Excerpt to read >>
Nature vs. nurture - this one was the biggest for me and it annoyed me the most. There are multiple mentions of people having 'addiction' or 'violence' genes. Let's address addiction first. While there is absolutely a genetic component to addiction, it does not guarantee that an offspring will absolutely be an addict. Nor does it preclude that if one is an addict, that they will never recover. Maybe I'm sensitive to this as I am one, but it seemed to me that in both cases of addiction and violence, the author was working from outdated and inaccurate information on both issues. So on to the violence. One of Calvin's children is described as being unruly, violent, and cruel, despite being placed in the care of loving, supportive and safe parents. This implies that nature, not nurture, has overridden this child's development and she is a tiny carbon copy of her father. Except that's not how it works, at all. One can have a propensity towards violence but - much like pot doesn't cause schizophrenia, it is merely a trigger - that violence would need a trigger. I understand that toddlers are, at their worst, uninhibited sociopaths who are only aware of their own needs and who have no emotional control, but they are also new to the world and learning and finding ways of navigating situations. Implying that her father is the cause of behavioural issues is lazy ass writing. As is Domenic, in his entirety. Yes, there are serial killers who have been adopted, or are illegitimate or unwanted - the frequency is high due to puritanical ideals of the past that only served to perpetuate shame and guilt, and thus create resentment and abandonment issues, anger and blame. Yes, adoption is a trauma in and of itself. However, the majority of traumatised individuals are strong AF, and resilient, and would die before becoming abusers themselves. And even the ones who are not strong, who understandably find it difficult to keep building themselves up when their foundation was slippery to begin with, they usually only hurt themselves. Domenic is an absolute cop out. And it's insulting. These statistics and scientific studies are out there, it feels as if the author has taken the most cursory look at 'what makes a serial killer' and run with it, without ever actually doing any in depth research.

Exercise data >>
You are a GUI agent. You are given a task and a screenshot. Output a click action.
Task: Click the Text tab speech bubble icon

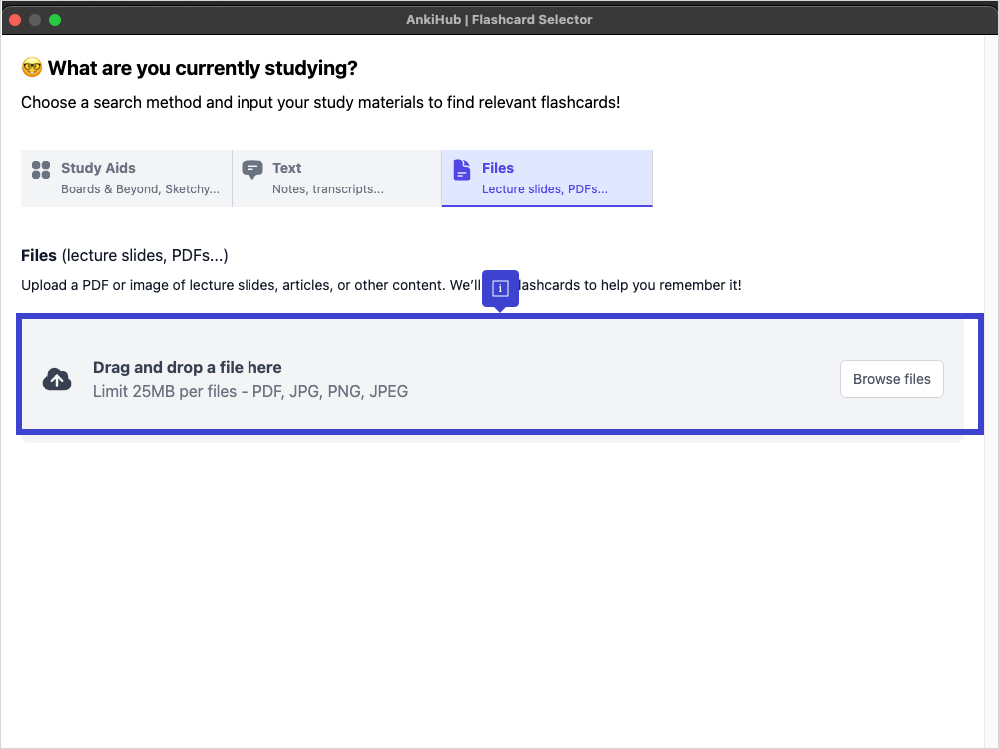(x=253, y=169)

Work item A >> In the review on nature versus nurture, list the three words used to describe one of Calvin's children.
Work item B >> Resume the review on nature versus nurture, continuing after its last sentence.
The listing is separate material and is not connected to the review on nature versus nurture.

Task answer A >> unruly, violent, cruel

Task answer B >>
Two more things - 1. Calvin says, 'those new murders, they're not me, I wouldn't hurt a kid.' And Georgina responds, 'I know.' Bruh, you raped and murdered a 16 year old child. Then raped another one. They were children, and Georgina is fully aware of that. C'mon now. 2. She buries her dead son next to her mother. I needed her to bury Cat in his place, to honour her second mother and acknowledge that she was more family than he was. But she didn't. And it was another insult.
All in all, this book annoyed the ever loving crap out of me and it's lazy AF in all areas that matter: character development, motivation, research, conclusions, everything. How it's rated so highly is beyond me, but then again, badly written Twilight fan fiction read by honry housewives got the UK out of a recession. Sigh.